- What is needed -
For each line of the data that includes the word "will", copy the line.

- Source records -
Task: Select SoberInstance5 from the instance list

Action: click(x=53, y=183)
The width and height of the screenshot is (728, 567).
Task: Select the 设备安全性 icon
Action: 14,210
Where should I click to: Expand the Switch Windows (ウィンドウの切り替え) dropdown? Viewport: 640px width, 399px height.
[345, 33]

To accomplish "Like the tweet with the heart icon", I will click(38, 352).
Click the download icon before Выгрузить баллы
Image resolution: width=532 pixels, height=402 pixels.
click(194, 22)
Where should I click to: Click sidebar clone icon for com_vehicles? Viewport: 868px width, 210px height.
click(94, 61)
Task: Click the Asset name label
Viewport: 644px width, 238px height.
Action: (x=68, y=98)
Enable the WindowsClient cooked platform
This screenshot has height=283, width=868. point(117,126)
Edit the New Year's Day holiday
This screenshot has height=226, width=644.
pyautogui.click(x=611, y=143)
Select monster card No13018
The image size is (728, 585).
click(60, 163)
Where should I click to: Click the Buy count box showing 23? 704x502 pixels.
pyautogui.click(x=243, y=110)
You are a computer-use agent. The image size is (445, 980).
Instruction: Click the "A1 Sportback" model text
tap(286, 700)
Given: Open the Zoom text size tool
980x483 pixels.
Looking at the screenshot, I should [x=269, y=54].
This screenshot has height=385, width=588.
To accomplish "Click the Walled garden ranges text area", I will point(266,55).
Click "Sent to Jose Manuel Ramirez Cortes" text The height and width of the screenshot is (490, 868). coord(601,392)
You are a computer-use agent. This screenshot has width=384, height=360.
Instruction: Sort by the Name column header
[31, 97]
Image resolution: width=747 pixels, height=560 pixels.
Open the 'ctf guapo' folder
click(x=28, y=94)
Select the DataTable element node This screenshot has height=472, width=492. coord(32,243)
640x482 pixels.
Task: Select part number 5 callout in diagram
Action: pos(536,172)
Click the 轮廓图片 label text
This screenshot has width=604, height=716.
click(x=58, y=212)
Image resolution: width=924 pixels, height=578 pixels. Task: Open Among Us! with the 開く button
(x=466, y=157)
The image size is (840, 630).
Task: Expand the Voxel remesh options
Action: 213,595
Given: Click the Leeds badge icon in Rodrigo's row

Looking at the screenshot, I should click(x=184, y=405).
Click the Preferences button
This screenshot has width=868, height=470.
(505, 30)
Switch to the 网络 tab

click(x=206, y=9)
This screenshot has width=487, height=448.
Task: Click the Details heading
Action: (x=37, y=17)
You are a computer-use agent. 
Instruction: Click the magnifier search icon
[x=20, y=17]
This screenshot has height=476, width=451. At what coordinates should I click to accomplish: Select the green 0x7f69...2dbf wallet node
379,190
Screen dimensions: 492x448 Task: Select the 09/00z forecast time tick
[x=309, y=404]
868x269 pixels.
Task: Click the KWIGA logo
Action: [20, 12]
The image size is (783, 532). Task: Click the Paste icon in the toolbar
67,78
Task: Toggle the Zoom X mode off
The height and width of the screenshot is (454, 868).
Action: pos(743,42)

- Solution to the problem -
To accomplish "Like the tweet with the heart icon", I will click(38, 352).
To accomplish "Click the Walled garden ranges text area", I will point(266,55).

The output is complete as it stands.